What you are asked to do:
What is needed is an exact transcription of every entry below.

[Collected data entries]
* * * * * * *

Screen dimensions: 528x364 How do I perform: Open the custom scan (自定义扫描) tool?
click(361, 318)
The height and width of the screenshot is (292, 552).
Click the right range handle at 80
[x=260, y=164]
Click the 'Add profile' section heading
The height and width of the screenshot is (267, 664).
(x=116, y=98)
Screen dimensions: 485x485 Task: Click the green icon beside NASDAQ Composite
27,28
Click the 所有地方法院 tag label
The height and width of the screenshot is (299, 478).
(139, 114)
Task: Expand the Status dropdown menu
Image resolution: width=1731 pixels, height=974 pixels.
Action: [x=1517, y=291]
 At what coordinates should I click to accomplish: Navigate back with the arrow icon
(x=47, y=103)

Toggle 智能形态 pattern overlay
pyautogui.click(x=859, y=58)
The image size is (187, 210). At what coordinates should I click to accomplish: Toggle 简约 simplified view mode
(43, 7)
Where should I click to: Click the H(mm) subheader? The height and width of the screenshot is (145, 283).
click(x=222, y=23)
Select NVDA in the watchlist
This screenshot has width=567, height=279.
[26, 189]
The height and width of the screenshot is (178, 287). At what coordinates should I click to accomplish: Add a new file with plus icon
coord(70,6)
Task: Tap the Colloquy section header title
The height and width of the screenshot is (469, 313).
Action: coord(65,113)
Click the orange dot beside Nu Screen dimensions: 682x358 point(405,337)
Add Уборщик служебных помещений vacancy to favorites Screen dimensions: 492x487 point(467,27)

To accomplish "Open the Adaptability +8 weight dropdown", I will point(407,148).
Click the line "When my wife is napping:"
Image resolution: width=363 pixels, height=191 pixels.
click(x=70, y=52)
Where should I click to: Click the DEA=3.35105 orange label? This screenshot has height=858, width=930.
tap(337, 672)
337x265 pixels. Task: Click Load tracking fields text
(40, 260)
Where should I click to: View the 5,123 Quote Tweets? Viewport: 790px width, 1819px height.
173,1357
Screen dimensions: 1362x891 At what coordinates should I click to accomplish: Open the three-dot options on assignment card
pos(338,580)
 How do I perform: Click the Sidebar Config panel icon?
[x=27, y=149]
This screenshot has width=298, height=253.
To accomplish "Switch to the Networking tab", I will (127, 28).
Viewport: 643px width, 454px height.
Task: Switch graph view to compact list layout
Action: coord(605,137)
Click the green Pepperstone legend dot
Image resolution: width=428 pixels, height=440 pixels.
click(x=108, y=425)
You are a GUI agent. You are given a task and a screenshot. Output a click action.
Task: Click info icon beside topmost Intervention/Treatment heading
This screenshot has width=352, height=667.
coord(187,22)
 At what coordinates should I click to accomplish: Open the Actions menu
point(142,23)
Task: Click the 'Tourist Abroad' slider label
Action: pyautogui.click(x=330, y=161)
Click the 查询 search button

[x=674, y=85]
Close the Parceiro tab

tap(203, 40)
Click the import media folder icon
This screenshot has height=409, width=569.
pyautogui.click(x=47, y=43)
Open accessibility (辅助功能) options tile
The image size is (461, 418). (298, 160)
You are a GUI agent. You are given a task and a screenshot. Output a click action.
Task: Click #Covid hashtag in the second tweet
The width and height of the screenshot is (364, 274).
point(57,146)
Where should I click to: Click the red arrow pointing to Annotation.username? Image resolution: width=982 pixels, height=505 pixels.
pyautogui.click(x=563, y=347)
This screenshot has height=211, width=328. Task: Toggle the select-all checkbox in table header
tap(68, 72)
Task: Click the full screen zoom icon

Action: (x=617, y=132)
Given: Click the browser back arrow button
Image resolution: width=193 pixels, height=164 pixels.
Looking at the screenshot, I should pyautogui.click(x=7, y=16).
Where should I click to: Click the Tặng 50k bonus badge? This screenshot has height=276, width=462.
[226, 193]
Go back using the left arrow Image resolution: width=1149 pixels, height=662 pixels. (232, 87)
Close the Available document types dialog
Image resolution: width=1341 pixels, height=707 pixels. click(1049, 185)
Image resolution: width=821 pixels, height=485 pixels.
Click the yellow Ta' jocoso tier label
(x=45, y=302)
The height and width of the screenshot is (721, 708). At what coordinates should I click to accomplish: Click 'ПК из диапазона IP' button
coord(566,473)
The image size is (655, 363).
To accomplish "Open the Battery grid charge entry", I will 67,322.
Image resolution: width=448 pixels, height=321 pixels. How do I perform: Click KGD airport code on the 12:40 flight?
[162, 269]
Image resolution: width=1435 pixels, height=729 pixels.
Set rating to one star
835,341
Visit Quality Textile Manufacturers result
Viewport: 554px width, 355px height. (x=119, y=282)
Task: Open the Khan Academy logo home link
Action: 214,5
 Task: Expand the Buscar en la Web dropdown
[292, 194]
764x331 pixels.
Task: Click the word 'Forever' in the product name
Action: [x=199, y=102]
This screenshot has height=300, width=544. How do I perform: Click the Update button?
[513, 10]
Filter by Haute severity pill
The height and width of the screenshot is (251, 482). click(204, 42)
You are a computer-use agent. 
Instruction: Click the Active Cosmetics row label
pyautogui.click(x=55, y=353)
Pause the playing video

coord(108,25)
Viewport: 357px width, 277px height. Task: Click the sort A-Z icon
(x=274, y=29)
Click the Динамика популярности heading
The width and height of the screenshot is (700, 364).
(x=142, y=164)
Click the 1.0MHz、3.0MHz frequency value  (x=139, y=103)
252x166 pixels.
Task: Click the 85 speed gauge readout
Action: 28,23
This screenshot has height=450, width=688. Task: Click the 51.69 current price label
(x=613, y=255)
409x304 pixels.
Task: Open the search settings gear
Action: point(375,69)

* * * * * * *

Result:
Screen dimensions: 528x364 How do I perform: Open the custom scan (自定义扫描) tool?
click(361, 318)
The height and width of the screenshot is (292, 552).
Click the right range handle at 80
[x=260, y=164]
Click the 'Add profile' section heading
The height and width of the screenshot is (267, 664).
(x=116, y=98)
Screen dimensions: 485x485 Task: Click the green icon beside NASDAQ Composite
27,28
Click the 所有地方法院 tag label
The height and width of the screenshot is (299, 478).
(139, 114)
Task: Expand the Status dropdown menu
Image resolution: width=1731 pixels, height=974 pixels.
Action: [x=1517, y=291]
 At what coordinates should I click to accomplish: Navigate back with the arrow icon
(x=47, y=103)

Toggle 智能形态 pattern overlay
pyautogui.click(x=859, y=58)
The image size is (187, 210). At what coordinates should I click to accomplish: Toggle 简约 simplified view mode
(43, 7)
Where should I click to: Click the H(mm) subheader? The height and width of the screenshot is (145, 283).
click(x=222, y=23)
Select NVDA in the watchlist
This screenshot has width=567, height=279.
[26, 189]
The height and width of the screenshot is (178, 287). At what coordinates should I click to accomplish: Add a new file with plus icon
coord(70,6)
Task: Tap the Colloquy section header title
The height and width of the screenshot is (469, 313).
Action: coord(65,113)
Click the orange dot beside Nu Screen dimensions: 682x358 point(405,337)
Add Уборщик служебных помещений vacancy to favorites Screen dimensions: 492x487 point(467,27)

To accomplish "Open the Adaptability +8 weight dropdown", I will point(407,148).
Click the line "When my wife is napping:"
Image resolution: width=363 pixels, height=191 pixels.
click(x=70, y=52)
Where should I click to: Click the DEA=3.35105 orange label? This screenshot has height=858, width=930.
tap(337, 672)
337x265 pixels. Task: Click Load tracking fields text
(40, 260)
Where should I click to: View the 5,123 Quote Tweets? Viewport: 790px width, 1819px height.
173,1357
Screen dimensions: 1362x891 At what coordinates should I click to accomplish: Open the three-dot options on assignment card
pos(338,580)
 How do I perform: Click the Sidebar Config panel icon?
[x=27, y=149]
This screenshot has width=298, height=253.
To accomplish "Switch to the Networking tab", I will (127, 28).
Viewport: 643px width, 454px height.
Task: Switch graph view to compact list layout
Action: coord(605,137)
Click the green Pepperstone legend dot
Image resolution: width=428 pixels, height=440 pixels.
click(x=108, y=425)
You are a GUI agent. You are given a task and a screenshot. Output a click action.
Task: Click info icon beside topmost Intervention/Treatment heading
This screenshot has width=352, height=667.
coord(187,22)
 At what coordinates should I click to accomplish: Open the Actions menu
point(142,23)
Task: Click the 'Tourist Abroad' slider label
Action: pyautogui.click(x=330, y=161)
Click the 查询 search button

[x=674, y=85]
Close the Parceiro tab

tap(203, 40)
Click the import media folder icon
This screenshot has height=409, width=569.
pyautogui.click(x=47, y=43)
Open accessibility (辅助功能) options tile
The image size is (461, 418). (298, 160)
You are a GUI agent. You are given a task and a screenshot. Output a click action.
Task: Click #Covid hashtag in the second tweet
The width and height of the screenshot is (364, 274).
point(57,146)
Where should I click to: Click the red arrow pointing to Annotation.username? Image resolution: width=982 pixels, height=505 pixels.
pyautogui.click(x=563, y=347)
This screenshot has height=211, width=328. Task: Toggle the select-all checkbox in table header
tap(68, 72)
Task: Click the full screen zoom icon

Action: (x=617, y=132)
Given: Click the browser back arrow button
Image resolution: width=193 pixels, height=164 pixels.
Looking at the screenshot, I should pyautogui.click(x=7, y=16).
Where should I click to: Click the Tặng 50k bonus badge? This screenshot has height=276, width=462.
[226, 193]
Go back using the left arrow Image resolution: width=1149 pixels, height=662 pixels. (232, 87)
Close the Available document types dialog
Image resolution: width=1341 pixels, height=707 pixels. click(1049, 185)
Image resolution: width=821 pixels, height=485 pixels.
Click the yellow Ta' jocoso tier label
(x=45, y=302)
The height and width of the screenshot is (721, 708). At what coordinates should I click to accomplish: Click 'ПК из диапазона IP' button
coord(566,473)
The image size is (655, 363).
To accomplish "Open the Battery grid charge entry", I will 67,322.
Image resolution: width=448 pixels, height=321 pixels. How do I perform: Click KGD airport code on the 12:40 flight?
[162, 269]
Image resolution: width=1435 pixels, height=729 pixels.
Set rating to one star
835,341
Visit Quality Textile Manufacturers result
Viewport: 554px width, 355px height. (x=119, y=282)
Task: Open the Khan Academy logo home link
Action: 214,5
 Task: Expand the Buscar en la Web dropdown
[292, 194]
764x331 pixels.
Task: Click the word 'Forever' in the product name
Action: [x=199, y=102]
This screenshot has height=300, width=544. How do I perform: Click the Update button?
[513, 10]
Filter by Haute severity pill
The height and width of the screenshot is (251, 482). click(204, 42)
You are a computer-use agent. 
Instruction: Click the Active Cosmetics row label
pyautogui.click(x=55, y=353)
Pause the playing video

coord(108,25)
Viewport: 357px width, 277px height. Task: Click the sort A-Z icon
(x=274, y=29)
Click the Динамика популярности heading
The width and height of the screenshot is (700, 364).
(x=142, y=164)
Click the 1.0MHz、3.0MHz frequency value  (x=139, y=103)
252x166 pixels.
Task: Click the 85 speed gauge readout
Action: 28,23
This screenshot has height=450, width=688. Task: Click the 51.69 current price label
(x=613, y=255)
409x304 pixels.
Task: Open the search settings gear
Action: point(375,69)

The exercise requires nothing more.